Beefy Boxes and Bandwidth Generously Provided by pair Networks
Perl-Sensitive Sunglasses
 
PerlMonks  

Timing of garbage collection

by dd-b (Monk)
on Jan 18, 2013 at 18:03 UTC ( [id://1014100]=perlquestion: print w/replies, xml ) Need Help??

dd-b has asked for the wisdom of the Perl Monks concerning the following question:

As I understand it, object destruction happens in garbage collection, which is not guaranteed to happen at any particular time (before process termination). I must not count on actions in the destructor happening promptly when the last reference to an object goes away.

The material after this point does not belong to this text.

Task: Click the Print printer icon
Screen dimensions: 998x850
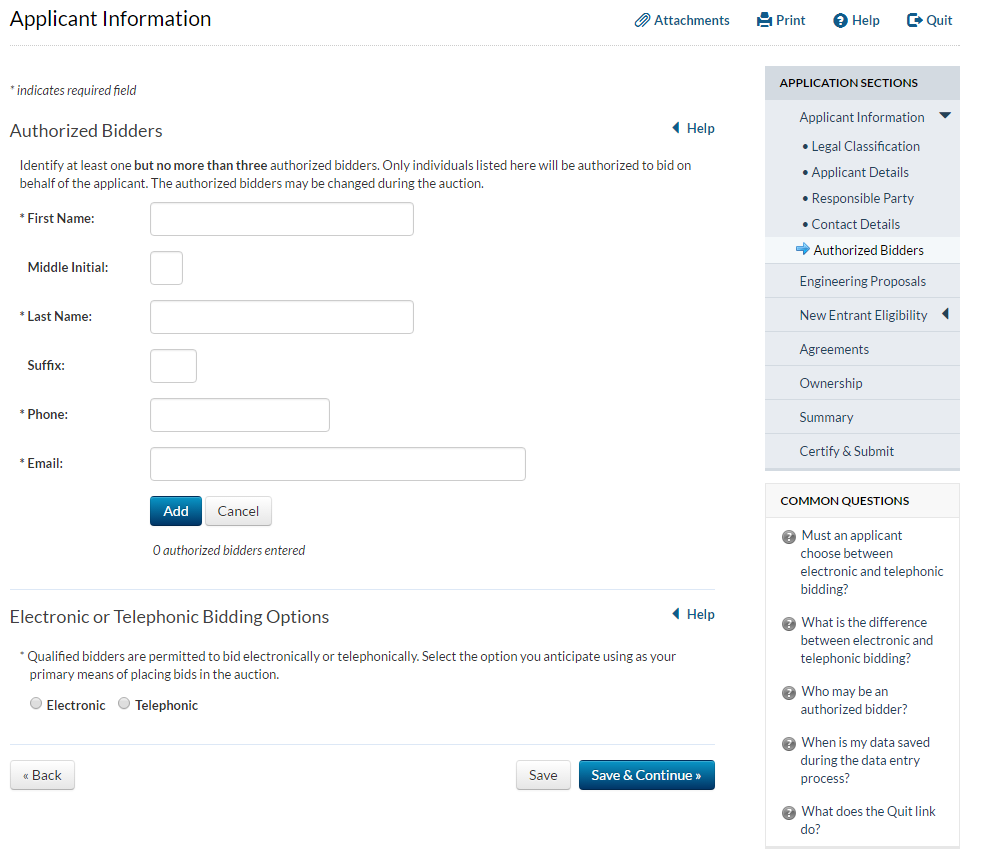Action: [765, 20]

I've got a class that indexes members as they're created, and I need to keep that index clean because due to outside factors I don't control the same keys may come back fairly soon (outside forces prevent actual conflicts, but they do allow the same key to come up in close proximity in time).

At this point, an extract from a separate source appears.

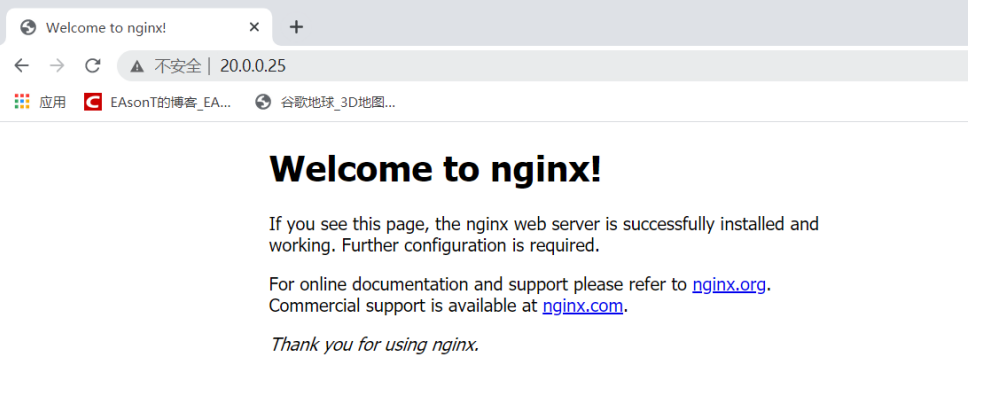Click the Forward navigation arrow
Screen dimensions: 984x417
pyautogui.click(x=57, y=66)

So, I need to be sure that when I get rid of an object of this class, the cleanup happens immediately (before the next time I poll the outside forces for new work, which might give me new work with the same ID).

First, I put the cleanup in the destructor and just expected it to run. Then I realized that wasn't safe (due to the uncertain time of actual destruction), and changed to calling the destructor manually (I believe that's fairly safe, since this is a class used locally in a small controller program and I actually know when the objects aren't needed any more).

Then, after more thought, I added an instance method to take the current object out of the indexes, and just called that. (I also call it in the destructor; and because of that, it's become slightly more complicated and must handle the case where the object isn't currently in the indexes.)

(This maintaining an index is probably a recognized design pattern, but I'm not finding its name on a quick search. Sometimes factories do it, but this isn't a factory.)

So, just how undesirable is it to manually call object destructors? Is my current solution reasonably respectable? Or should I be using some completely different pattern, not trying to have the class index the class members for me or something? (Somebody has to index them.)

Replies are listed 'Best First'.
Re: Timing of garbage collection
by blue_cowdawg (Monsignor) on Jan 18, 2013 at 18:15 UTC
        So, just how undesirable is it to manually call object destructors?

    I heard Larry Wall talk about GC in Perl about eleven years ago and I'll paraphrase him here: "Something lives in memory in Perl until nobody cares."

    From what I remember there is a reference count associated with any variable (or object) and when that reference counter drops to zero the object is freed from memory.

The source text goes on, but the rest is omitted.